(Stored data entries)
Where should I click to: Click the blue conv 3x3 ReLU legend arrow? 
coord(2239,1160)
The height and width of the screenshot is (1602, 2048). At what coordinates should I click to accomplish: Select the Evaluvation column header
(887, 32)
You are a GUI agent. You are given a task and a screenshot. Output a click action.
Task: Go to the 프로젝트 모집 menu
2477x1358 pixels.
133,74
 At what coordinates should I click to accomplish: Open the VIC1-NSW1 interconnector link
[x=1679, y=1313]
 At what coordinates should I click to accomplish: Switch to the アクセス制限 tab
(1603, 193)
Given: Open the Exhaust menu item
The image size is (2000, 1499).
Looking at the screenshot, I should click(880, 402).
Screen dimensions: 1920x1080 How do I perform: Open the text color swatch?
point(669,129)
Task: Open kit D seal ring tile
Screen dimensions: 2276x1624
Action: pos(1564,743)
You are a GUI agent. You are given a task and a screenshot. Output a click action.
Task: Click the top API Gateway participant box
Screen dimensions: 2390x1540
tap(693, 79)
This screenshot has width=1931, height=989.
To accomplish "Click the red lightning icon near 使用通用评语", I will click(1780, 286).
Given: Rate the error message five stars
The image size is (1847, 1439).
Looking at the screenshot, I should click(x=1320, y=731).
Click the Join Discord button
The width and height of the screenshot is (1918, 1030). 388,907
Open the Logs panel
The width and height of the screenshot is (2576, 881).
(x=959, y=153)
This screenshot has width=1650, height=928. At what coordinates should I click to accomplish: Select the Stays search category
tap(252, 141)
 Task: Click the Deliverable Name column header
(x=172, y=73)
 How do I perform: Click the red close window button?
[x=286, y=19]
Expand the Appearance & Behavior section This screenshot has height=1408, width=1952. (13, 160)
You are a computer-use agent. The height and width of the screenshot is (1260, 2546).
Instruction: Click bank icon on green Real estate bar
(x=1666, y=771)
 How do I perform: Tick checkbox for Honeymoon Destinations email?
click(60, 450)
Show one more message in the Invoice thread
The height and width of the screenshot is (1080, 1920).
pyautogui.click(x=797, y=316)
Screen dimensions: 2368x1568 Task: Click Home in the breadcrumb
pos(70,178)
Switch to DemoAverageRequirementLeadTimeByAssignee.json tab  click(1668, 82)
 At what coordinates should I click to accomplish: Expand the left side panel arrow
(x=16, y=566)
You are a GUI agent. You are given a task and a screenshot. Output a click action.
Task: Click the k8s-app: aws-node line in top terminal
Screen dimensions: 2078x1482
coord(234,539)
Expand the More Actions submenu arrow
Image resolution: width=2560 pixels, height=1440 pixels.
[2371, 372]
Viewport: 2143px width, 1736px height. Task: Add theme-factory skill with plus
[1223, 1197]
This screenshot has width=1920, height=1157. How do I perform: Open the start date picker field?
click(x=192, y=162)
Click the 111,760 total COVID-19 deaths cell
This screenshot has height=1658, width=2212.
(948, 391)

Task to complete:
Reproduce each entry above exactly, keeping every character.

Worked solution:
Where should I click to: Click the blue conv 3x3 ReLU legend arrow? 
coord(2239,1160)
The height and width of the screenshot is (1602, 2048). At what coordinates should I click to accomplish: Select the Evaluvation column header
(887, 32)
You are a GUI agent. You are given a task and a screenshot. Output a click action.
Task: Go to the 프로젝트 모집 menu
2477x1358 pixels.
133,74
 At what coordinates should I click to accomplish: Open the VIC1-NSW1 interconnector link
[x=1679, y=1313]
 At what coordinates should I click to accomplish: Switch to the アクセス制限 tab
(1603, 193)
Given: Open the Exhaust menu item
The image size is (2000, 1499).
Looking at the screenshot, I should click(880, 402).
Screen dimensions: 1920x1080 How do I perform: Open the text color swatch?
point(669,129)
Task: Open kit D seal ring tile
Screen dimensions: 2276x1624
Action: pos(1564,743)
You are a GUI agent. You are given a task and a screenshot. Output a click action.
Task: Click the top API Gateway participant box
Screen dimensions: 2390x1540
tap(693, 79)
This screenshot has width=1931, height=989.
To accomplish "Click the red lightning icon near 使用通用评语", I will click(1780, 286).
Given: Rate the error message five stars
The image size is (1847, 1439).
Looking at the screenshot, I should click(x=1320, y=731).
Click the Join Discord button
The width and height of the screenshot is (1918, 1030). 388,907
Open the Logs panel
The width and height of the screenshot is (2576, 881).
(x=959, y=153)
This screenshot has width=1650, height=928. At what coordinates should I click to accomplish: Select the Stays search category
tap(252, 141)
 Task: Click the Deliverable Name column header
(x=172, y=73)
 How do I perform: Click the red close window button?
[x=286, y=19]
Expand the Appearance & Behavior section This screenshot has height=1408, width=1952. (13, 160)
You are a computer-use agent. The height and width of the screenshot is (1260, 2546).
Instruction: Click bank icon on green Real estate bar
(x=1666, y=771)
 How do I perform: Tick checkbox for Honeymoon Destinations email?
click(60, 450)
Show one more message in the Invoice thread
The height and width of the screenshot is (1080, 1920).
pyautogui.click(x=797, y=316)
Screen dimensions: 2368x1568 Task: Click Home in the breadcrumb
pos(70,178)
Switch to DemoAverageRequirementLeadTimeByAssignee.json tab  click(1668, 82)
 At what coordinates should I click to accomplish: Expand the left side panel arrow
(x=16, y=566)
You are a GUI agent. You are given a task and a screenshot. Output a click action.
Task: Click the k8s-app: aws-node line in top terminal
Screen dimensions: 2078x1482
coord(234,539)
Expand the More Actions submenu arrow
Image resolution: width=2560 pixels, height=1440 pixels.
[2371, 372]
Viewport: 2143px width, 1736px height. Task: Add theme-factory skill with plus
[1223, 1197]
This screenshot has width=1920, height=1157. How do I perform: Open the start date picker field?
click(x=192, y=162)
Click the 111,760 total COVID-19 deaths cell
This screenshot has height=1658, width=2212.
(948, 391)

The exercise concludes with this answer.